Discovered: January 19, 2007
Updated: January 19, 2007 6:52:29 PM
Also Known As: Small.DAM [F-Secure], CME-711 [Common Malware Enumeration], Troj/Dorf-Fam [Sophos], Downloader-BAI!M711 [McAfee], TROJ_SMALL.EDW [Trend], W32/Tibs [Norman], Troj/Dorf-J [Sophos]
Infection Length: 29,347 bytes; 30,720 bytes; 32,387 bytes; 34,816 bytes (varies)
Systems Affected: Windows 2000, Windows 95, Windows 98, Windows Me, Windows NT, Windows XP
Trojan.Peacomm is a Trojan horse that
drops a driver program file to download another program(AGAIN !not anymore! see IW article below). It is reportedly attached to spammed email. It may also be dropped by W32.Mixor.Q@mm.
The Kinda Old News:
For 24 hours in mid-January, stock-fraud investigation site StockPatrol disappeared from the Internet, overwhelmed by a massive flood of Web requests coming from thousands of sources.
[...] Highlighting another trend, bot nets created with the program use peer-to-peer communication to make shutting down the illicit networks much more difficult. Typically, bot nets last no more than a day after their command-and-control server is identified. The peer-to-peer component of the Storm Worm enables its bot nets to reconstitute themselves after the central server is taken down. (SecurityFocus 2007-02-16)
The New..ish News:
Storm worm authors are blasting the Internet with two types of attacks ( mainly spam: e-Cards and Phoney Virus Alerts), and both are aimed at building up their botnet.

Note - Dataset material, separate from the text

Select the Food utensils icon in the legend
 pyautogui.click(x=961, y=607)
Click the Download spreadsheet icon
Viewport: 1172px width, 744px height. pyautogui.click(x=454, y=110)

[...] The viruses are not embedded in the e-mails or in attachments. The e-mails, many of them otherwise empty, contain a link to a compromised Web site where machines are infected with a generic downloader. (TOLD YA. NOTE THE BIG CHANGE IN TACTICS. No malware in the e-mail, means no virus filtering problem.) This helps pull the computers into the malware authors’ growing botnet, while also leaving them open for further infection at a later date. (InformationWeek 2007-07-24)
The Latest: In all honesty, who knows? However…
An interesting happening this week, some ISP’s have been jacking the DNS entries for certain IRC networks to crack down on zombie/bot infections. (Darknet: TimeWarner DNS Hijacking IRC Servers to Stop DDoS Attacks)
Read that whole article from Darknet and you’ll get my drift. I see a connection between ISP’s trying to block “zombie/bot infections” and the last I heard on storm.worm varients.
Anyway, its obvious that whoever is running this game must be hell bent on something, but what?
I will keep everyone updated and post the source code for all the related malware to the “Storm Worm” as soon as I can find it. If you happen to find it before me, please post a link in the comments.